Figure 1. Schools can save significant sums by engraving their own awards, plaques and signs. Source: Epilog Laser
March 16, 2018 | Sponsored

Jennifer Bosavage

For middle schools and high schools a high-quality, durable laser cutter engraver is a highly sought-after tool. Even elementary schools are getting excited about this type of equipment. Laser cutters help to develop valuable technical skills, nurture logical and creative thought processes and, in the long run, can actually save schools money.

In addition to classroom usage, schools with laser cutters can create their own student and teacher awards and recognition products, design and produce directional and instructional signage and fabricate much more. While some school boards might have little money to spend on new equipment, a case can be made to show budget-minded school boards why they need to consider laser cutters, and how such tools can make the investment worthwhile.

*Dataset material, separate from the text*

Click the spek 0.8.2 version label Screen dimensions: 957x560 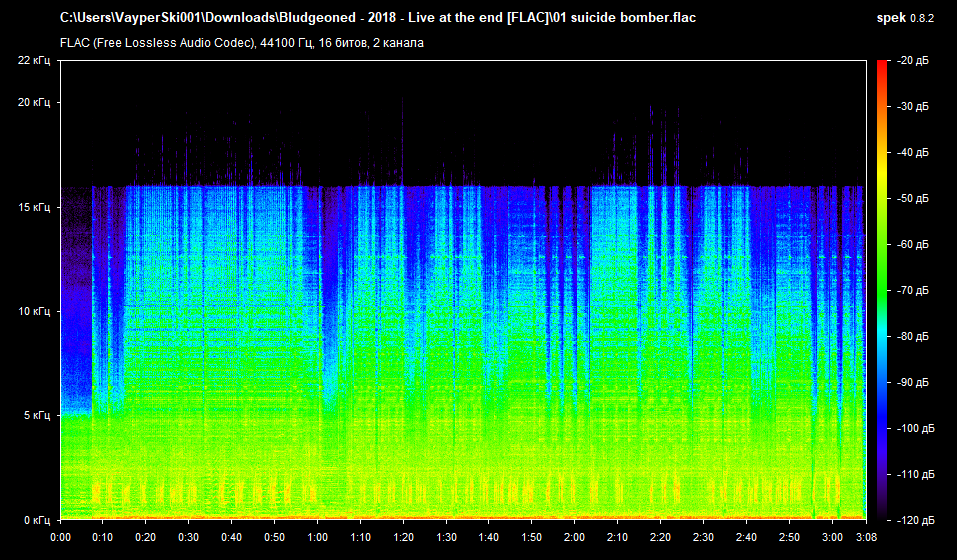905,18
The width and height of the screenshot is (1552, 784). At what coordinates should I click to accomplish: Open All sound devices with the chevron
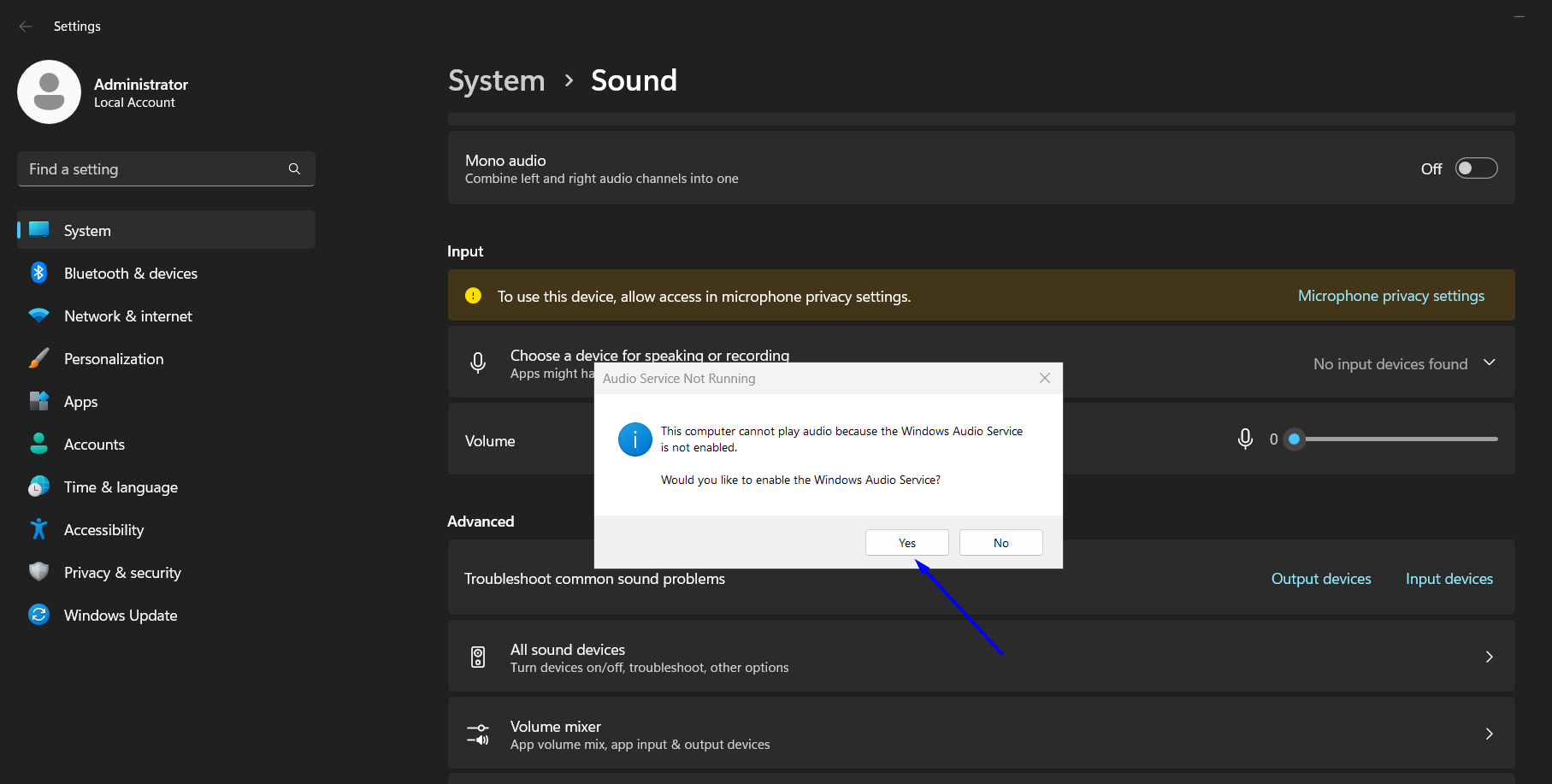[x=1489, y=657]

1. Laser Cutters Develop Technical Skills
Learning to use a laser cutter and engraver is fairly easy. Because they’re intuitive and easy to operate, less time is spent teaching students how to operate the machinery so more time can be devoted to actually using it. Laser cutting systems work in a way that's similar to printers but instead of ink, the laser uses a beam of light to etch and engrave or cut through a variety of materials. Students can learn how to operate a laser, use graphic software to design for the laser, ensure proper laser safety and develop computer-assisted programming skills.

The technical skills students develop in high school might well expose them to a career path. Those in the skilled trades are well compensated: on average, the paychecks for trades are either at or above other careers. Research from the State of Michigan found that skilled trades provide an above average median wage, paying between $12 and $34 an hour. Laser cutters help educators transform students into project-based builders well before they reach the job market. Those skills serve students well regardless of whether they are looking for a full-time or part-time job, and also can provide the foundation for a budding entrepreneur.

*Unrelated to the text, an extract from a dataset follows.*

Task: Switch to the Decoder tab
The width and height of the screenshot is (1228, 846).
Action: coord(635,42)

2. Laser Cutters Foster Creativity and Design
All laser projects require a design plan. This typically is created in a vector-based graphic software program that tells the laser where to cut and where to engrave. Designing for the laser helps develop critical thinking and problem solving skills. In addition, research has found that students learn better and retain more with hands-on projects that have real-life applications. Students can create virtually anything using laser cutters, from simple projects such as text engraving to more intricate 3D models, all while practicing math skills, learning laser design skills and creating finished products.

3D printers are another commonly sought-after device for schools and are great companions for laser cutters in a student makerspace. However, if the school must choose between a 3D printer and a laser cutter, smart money is on the laser cutter. Lasers are significantly faster than 3D printers. Due to their speed, lasers can help ensure that every student in a typical class can complete a small project in a single period.

3. Laser Cutters Deliver Bang for the Taxpayers’ Buck
A school with a laser can produce its own student and teacher awards and plaques, as well as one-of-a-kind gifts or custom promotional products for fundraising. No more time is wasted trying to find affordable outside vendors when so many tasks can be accomplished by students in a variety of classes, clubs or other programs. For example, drama students can use the laser to create and enhance sets, props and costumes.

Sports departments can cut custom appliques for jackets and team t-shirts, or even engrave game-winning commemorative baseballs, footballs and equipment. Art students can experiment with new materials and applications to hone their craft and create new pieces. Music departments can use the laser to serialize or brand instruments to reduce theft.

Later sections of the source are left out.